Abstract

Arachidonic acid metabolites such as prostaglandins, thromboxanes, and leukotrienes are well known modulators of intestinal vascular perfusion, motility, and electrogenic ion transport. We investigated the effect of different hydroxyeicosatetraenoic acids (HETEs) from cytochrome P450- and lipoxygenase-dependent arachidonate metabolism on electrogenic chloride secretion in rat distal colon. Using conventional Ussing techniques, basolateral 12-HETE significantly decreased basal short-circuit current (I_sc) and inhibited furosemide-sensitive Cl⁻ secretion stimulated by either dibutyryl cAMP, prostaglandin E₂, or theophylline in a concentration-dependent manner (IC₅₀ = 1.5 nM).

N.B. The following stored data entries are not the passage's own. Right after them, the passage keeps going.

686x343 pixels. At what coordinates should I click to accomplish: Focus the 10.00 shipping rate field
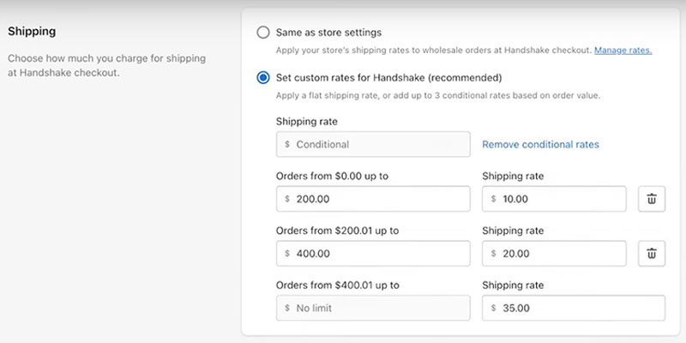coord(554,199)
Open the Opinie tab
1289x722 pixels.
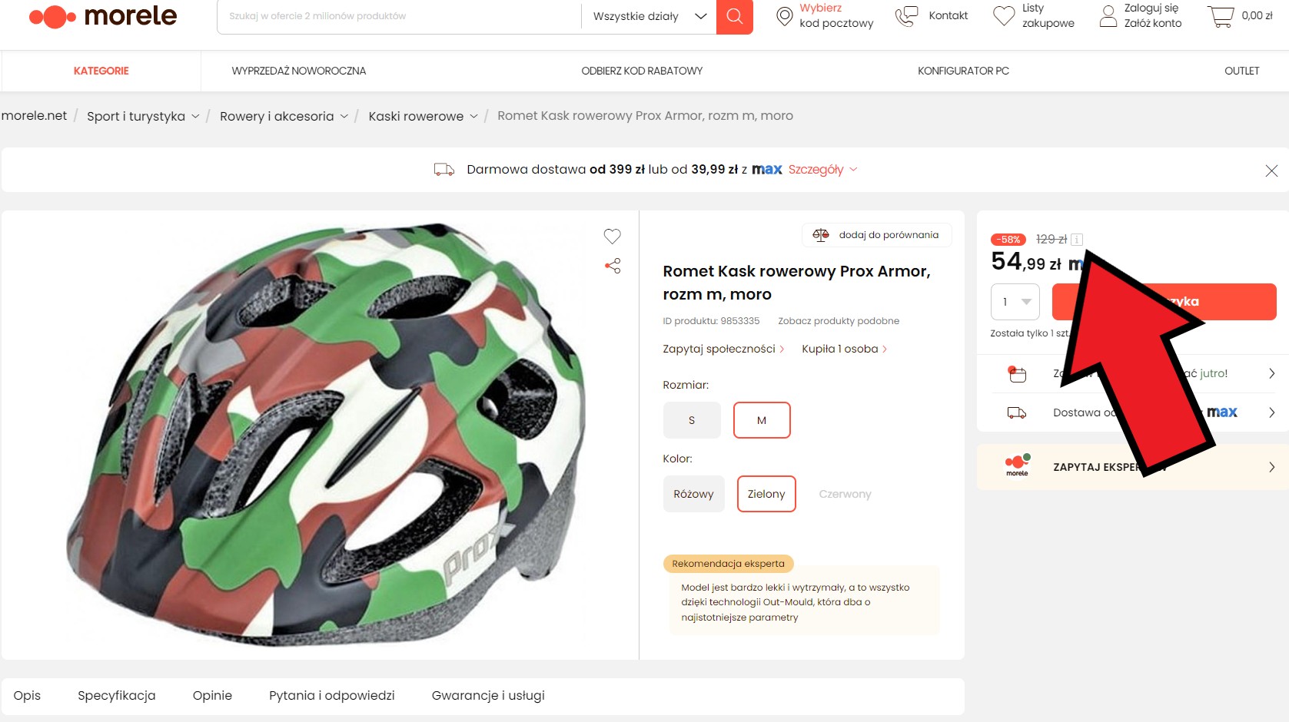coord(212,696)
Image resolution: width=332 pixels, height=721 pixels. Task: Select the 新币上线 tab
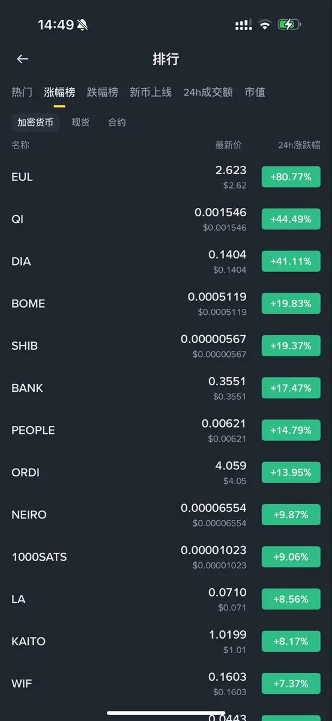pyautogui.click(x=151, y=93)
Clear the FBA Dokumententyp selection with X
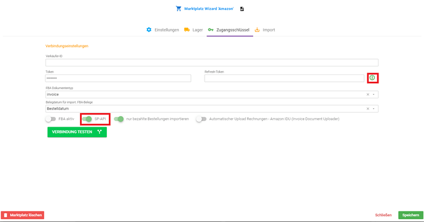 367,95
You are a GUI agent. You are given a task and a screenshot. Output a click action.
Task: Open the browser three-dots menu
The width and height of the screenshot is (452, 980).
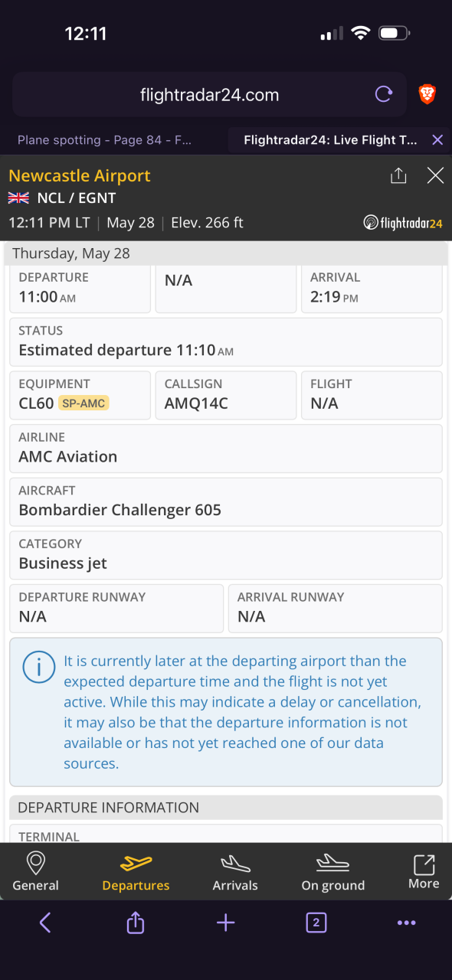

These data were underlined by significant inhibition of J_net^Cl in unidirectional ³⁶Cl flux measurements. Direct regulation of the basolateral Na⁺-K⁺-2Cl⁻ cotransporter or the Na-K-ATPase could be excluded because 12-HETE had no effect on furosemide-sensitive K⁺ secretion induced by epinephrine, or ouabain-sensitive Na⁺ reabsorption stimulated by aldosterone. Inhibitors of Ca²⁺-activated and voltage-gated K⁺ channels such as apamin, charybdotoxin, and dendrotoxin did not affect secretagogue-dependent I_sc and its regulation by 12-HETE. In contrast, glibenclamide significantly attenuated the effect of 12-HETE on secretagogue-induced I_sc, whereas chromanol 293B, an inhibitor of cAMP-dependent K⁺ conductance, had an additive effect. We speculate that 12-HETE, like glibenclamide, affects intestinal Cl⁻secretion by inhibiting basolateral K⁺_ATPchannels. In contrast to these findings, neither 5-HETE nor 20-HETE had any effect on basal I_sc or cAMP-dependent Cl⁻secretion.